Infor­ma­ti­o­ns­an­spruch des Klägers steht Schutz Dritter im Hinblick auf perso­nen­be­zogene Daten entgegen

Die vom Kläger begehrte Dienst­te­le­fonliste des Beklagten sei eine "amtliche Information" im Sinne des IFG. Dem Infor­ma­ti­o­ns­an­spruch des Klägers stehe aber die Schutz­vor­schrift des § 5 Abs. 1 IFG entgegen. Danach dürfe der Zugang zu perso­nen­be­zogenen Daten nur gewährt werden, soweit das Infor­ma­ti­o­ns­in­teresse des Antragstellers das schutzwürdige Interesse des Dritten am Ausschluss des Infor­ma­ti­o­ns­zugangs überwiege oder der Dritte eingewilligt habe. Dies sei vorliegend nicht der Fall.

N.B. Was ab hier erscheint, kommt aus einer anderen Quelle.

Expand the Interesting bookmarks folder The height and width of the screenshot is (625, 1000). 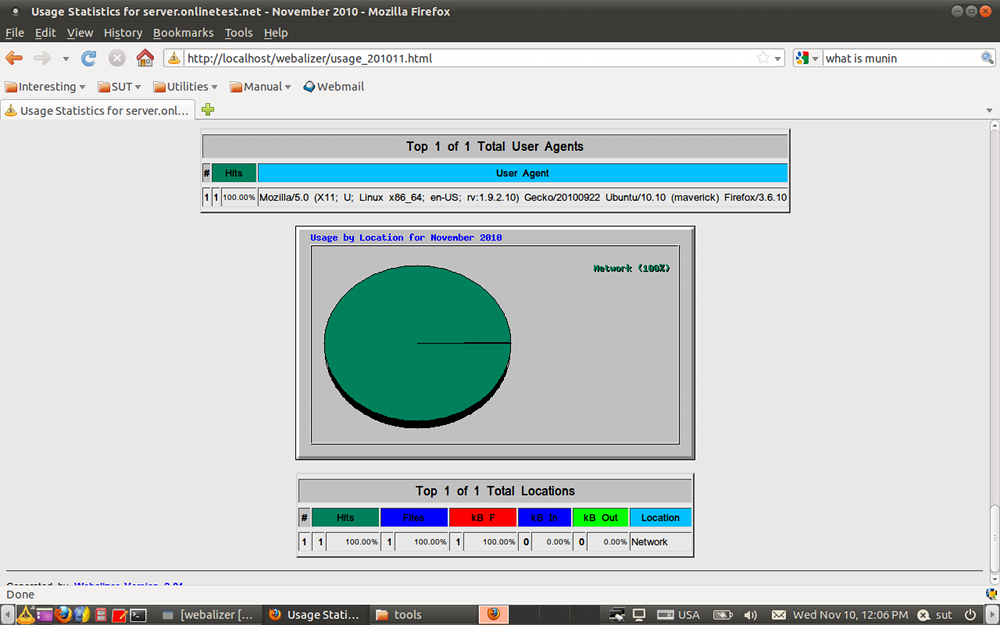tap(45, 87)
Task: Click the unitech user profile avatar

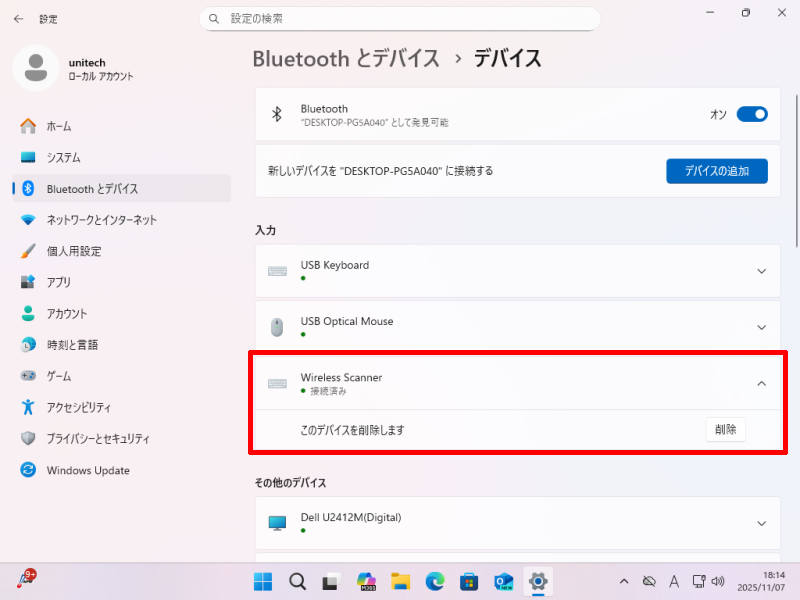Action: (36, 68)
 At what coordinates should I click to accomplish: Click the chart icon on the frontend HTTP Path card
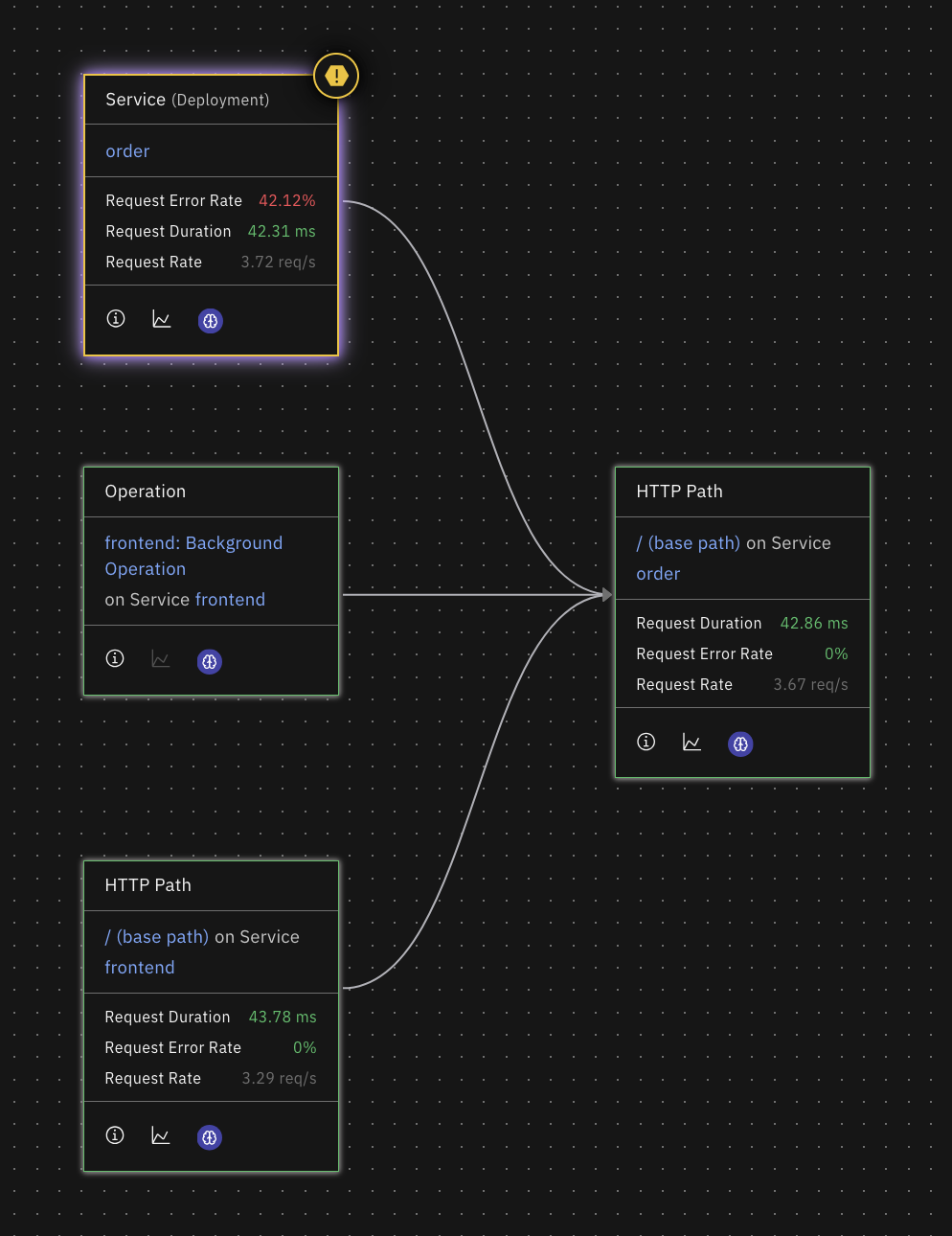click(x=161, y=1135)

Infor­ma­ti­o­ns­in­teresse beruht nicht auf Kontrolle staatlichen Handelns sondern auf Befriedigung eines privaten und allgemeinen Infor­ma­ti­o­ns­in­teresses

Bei den vom Kläger verlangten Telefon­durch­wahl­nummern der Mitarbeiter des Beklagten handele es sich um perso­nen­be­zogene Daten "Dritter". Die somit vorzunehmende Abwägung des Infor­ma­ti­o­ns­in­teresses des Klägers gegen das Interesse der Bediensteten des Beklagten am Ausschluss des Infor­ma­ti­o­ns­zugangs gehe zu Lasten des Klägers aus. Nach Ansicht des Gerichts verfolge der Kläger kein besonderes öffentliches Interesse am Zugang zu den in Rede stehenden Informationen. Insbesondere gehe es ihm nicht um eine Kontrolle staatlichen Handelns sondern augenscheinlich um die Befriedigung eines privaten und allgemeinen Infor­ma­ti­o­ns­in­teresses. Diesem sei nur ein sehr geringes Gewicht beizumessen, zumal der in Braunschweig wohnhafte Kläger keinerlei Leistungen vom Beklagten beziehe und auch ansonsten keinen Bezug zum Jobcenter in Kaiserslautern habe. Demgegenüber habe das Interesse des Beklagten und seiner Bediensteten, dass deren Durch­wahl­nummern nicht losgelöst von einem Vorgang an einen unbeteiligten Dritten herausgegeben würden, ein größeres Gewicht. Es sei durch das Recht auf informationelle Selbst­be­stimmung grundrechtlich geschützt. Zwar komme den perso­nen­be­zogenen Daten der Mitarbeiter des Beklagten wegen des dienstlichen Bezuges kein hoher Schutz zu. Jedoch fehle es dem voraus­set­zungslosen Infor­ma­ti­o­ns­zu­gangs­an­spruch des Klägers von vornherein an der spezifischen Nähe zu den begehrten Informationen.

Telefonische Erreichbarkeit der Mitarbeiter ist durch Jobcenter ausreichend gewährleistet

Auch berücksichtige das Gericht bei der Abwägung der beiderseitigen Interessen, dass der Beklagte in Bezug auf die telefonische Erreichbarkeit seiner Mitarbeiter keine größeren Hürden aufgebaut habe. Weder müssten Anrufer eine kosten­pflichtige Servicenummer anrufen noch bediene sich der Beklagte zur telefonischen Abwicklung seines Betriebs der Hilfe eines Call-Centers. Vielmehr stelle der Beklagte die telefonische Erreichbarkeit seiner Bediensteten während der Öffnungszeiten dadurch sicher, dass die Mitarbeiter im Sammelruf eingeloggt seien und die leistungs­be­rech­tigten Hilfeempfänger im Zustän­dig­keits­bereich des Beklagten die Durch­wahl­nummern der jeweils mit einem Vorgang zuständigen Bearbeiter erhielten. Das dargestellte, nur gering zu gewichtende private Interesse des Klägers könne sich dagegen nicht durchsetzen und trete dahinter zurück.